From: Alan Ruttenberg <alanruttenberg@gmail.com>
Date: Wed, 9 Apr 2008 09:42:38 -0400
Message-Id: <12BF8D1A-73B8-4E33-8941-39FCC5349100@gmail.com>
Cc: Dan Brickley <danbri@danbri.org>, wangxiao@musc.edu, "Williams, Stuart (HP Labs, Bristol)" <skw@hp.com>, Jonathan Rees <jar@creativecommons.org>, "www-tag@w3.org WG" <www-tag@w3.org>, Phil Archer <parcher@icra.org>
To: Pat Hayes <phayes@ihmc.us>

On Apr 9, 2008, at 9:34 AM, Pat Hayes wrote:
>> I don't know what 'essential characteristics' are. Really. What  
>> are the (erm...) characteristics of the 'essential  
>> characteristics' of some [named type of] thing? Who gets to decide?
>
> I'm reading 'essential characteristics' as meaning, roughly, what  
> in OntoClean are called 'rigid properties' and what are often  
> called 'essential properties', meaning properties or aspects of a  
> thing which it has necessarily, i.e. which if it didn't have those  
> it would cease to be what it is. Among my essential  
> characteristics, for example, is my being human; or if you prefer,  
> mammalian. And although we have the word "human" in English, its  
> impossible to convey the property of being human in a message.

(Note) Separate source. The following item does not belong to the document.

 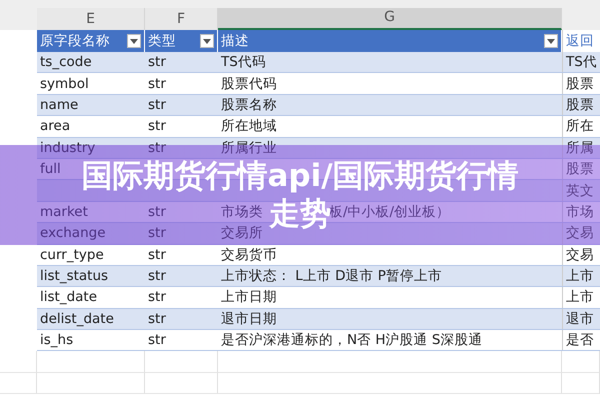 I want to click on table-cell-text: 股票代码, so click(x=249, y=84).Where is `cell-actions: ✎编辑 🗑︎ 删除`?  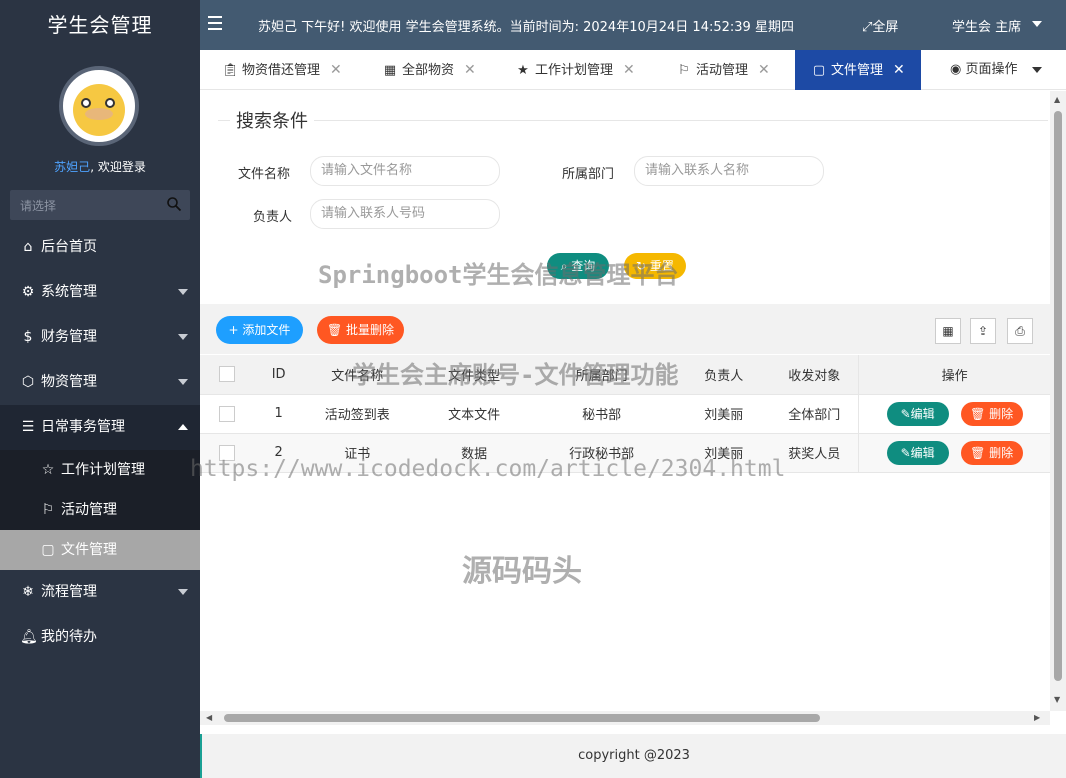 cell-actions: ✎编辑 🗑︎ 删除 is located at coordinates (954, 414).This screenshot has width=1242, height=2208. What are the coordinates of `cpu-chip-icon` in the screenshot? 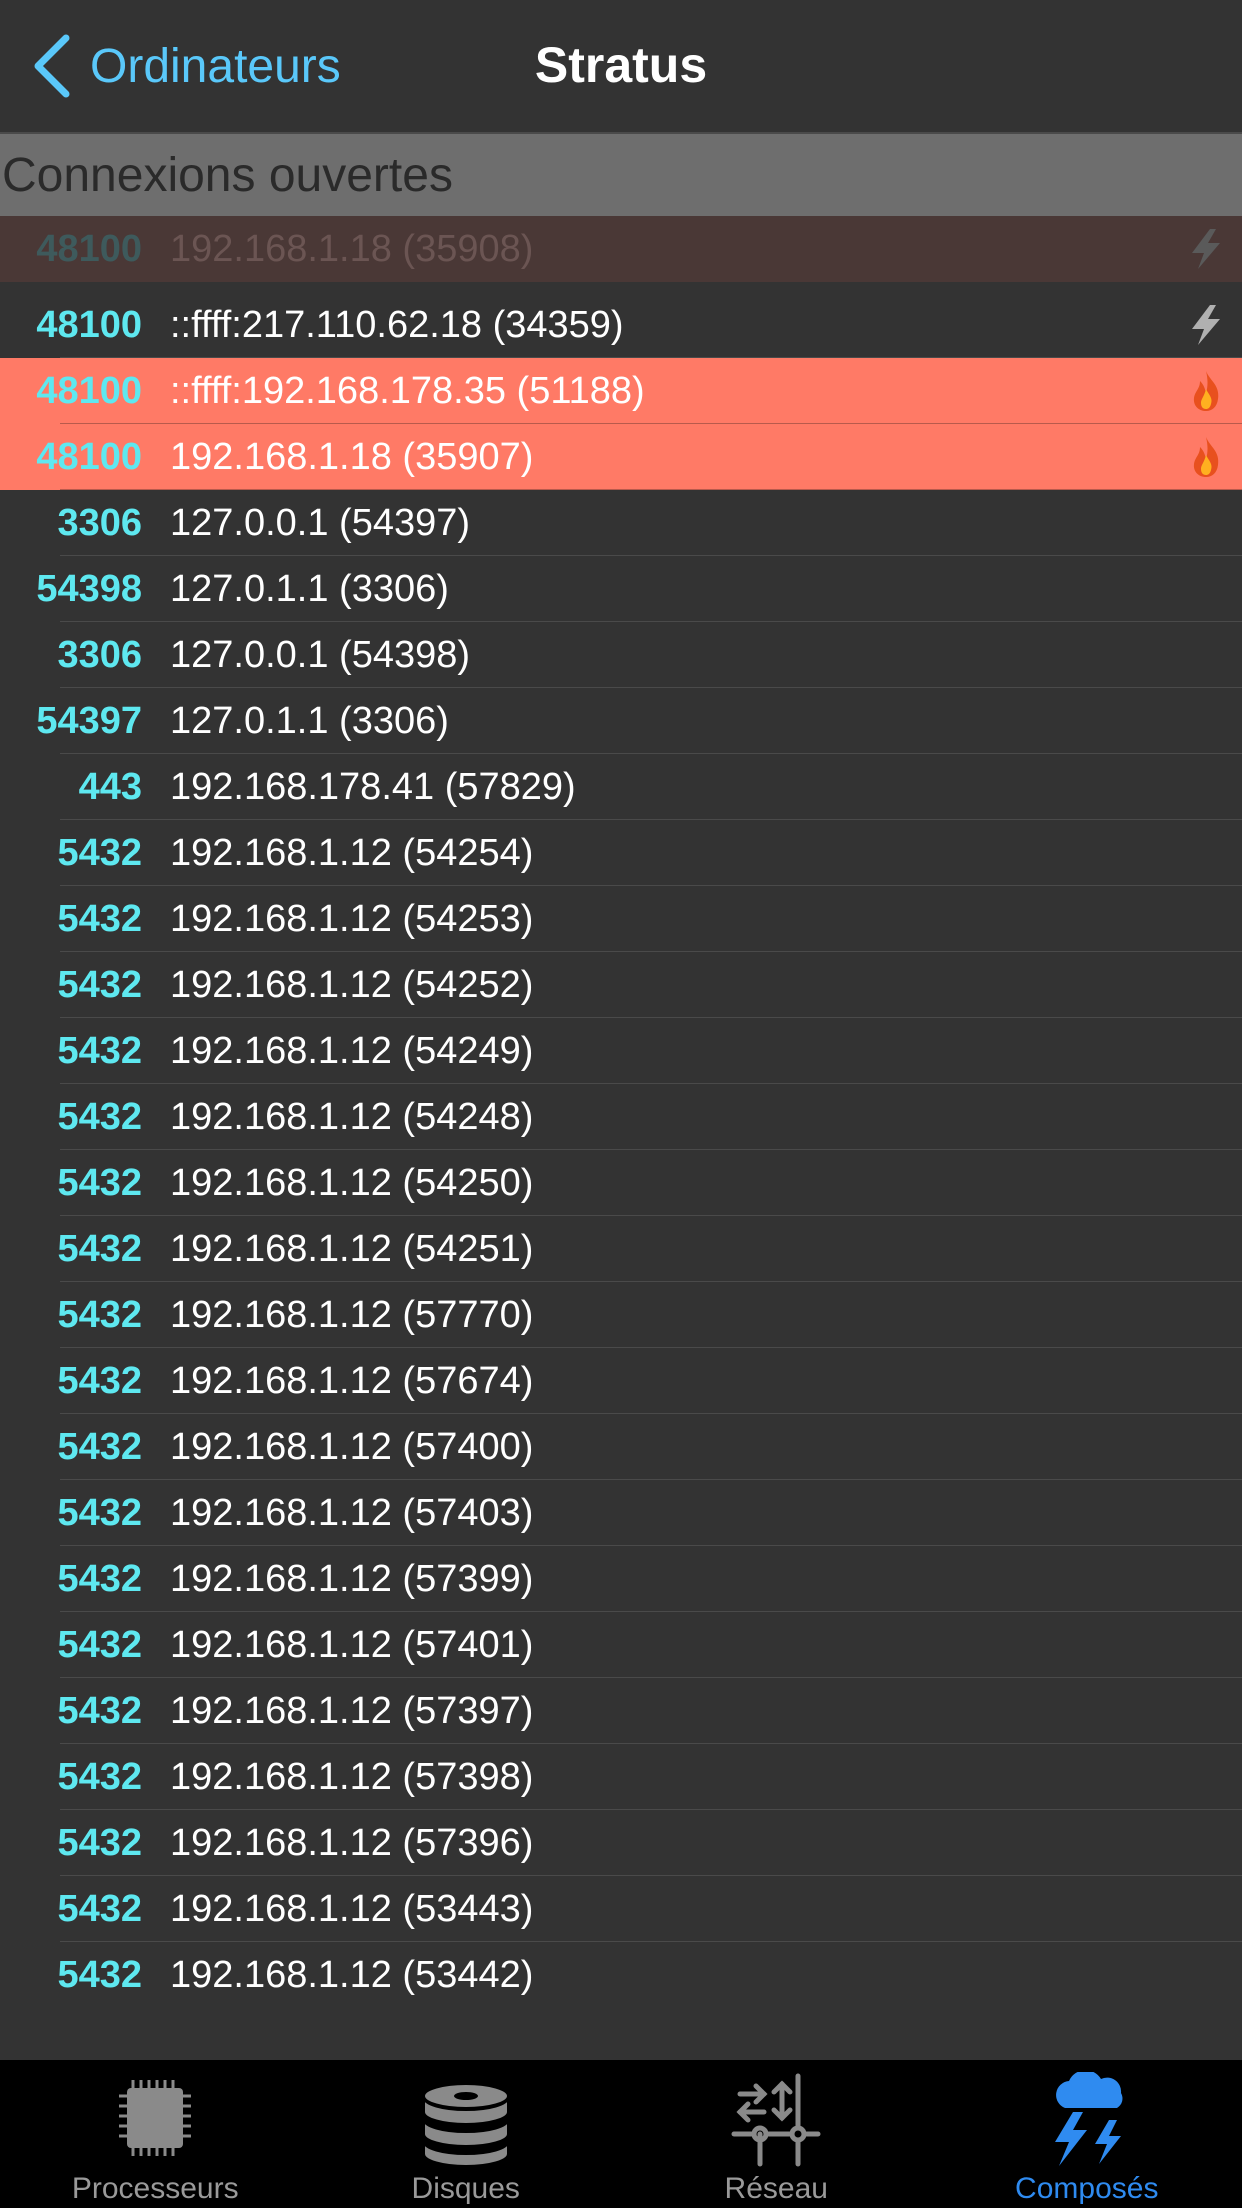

OK, this is helpful, with the caveat that rigid properties are not  
absolute, but rather, an ontological choice. Formally they would  
depend on what range of possible worlds you allow.

I've always had a bit of problem working through thinking of them,  
though. How about this example from AWWW
> the resource is a periodically updated report on the weather in Oaxaca
>

What are the rigid properties here, and how are they communicated?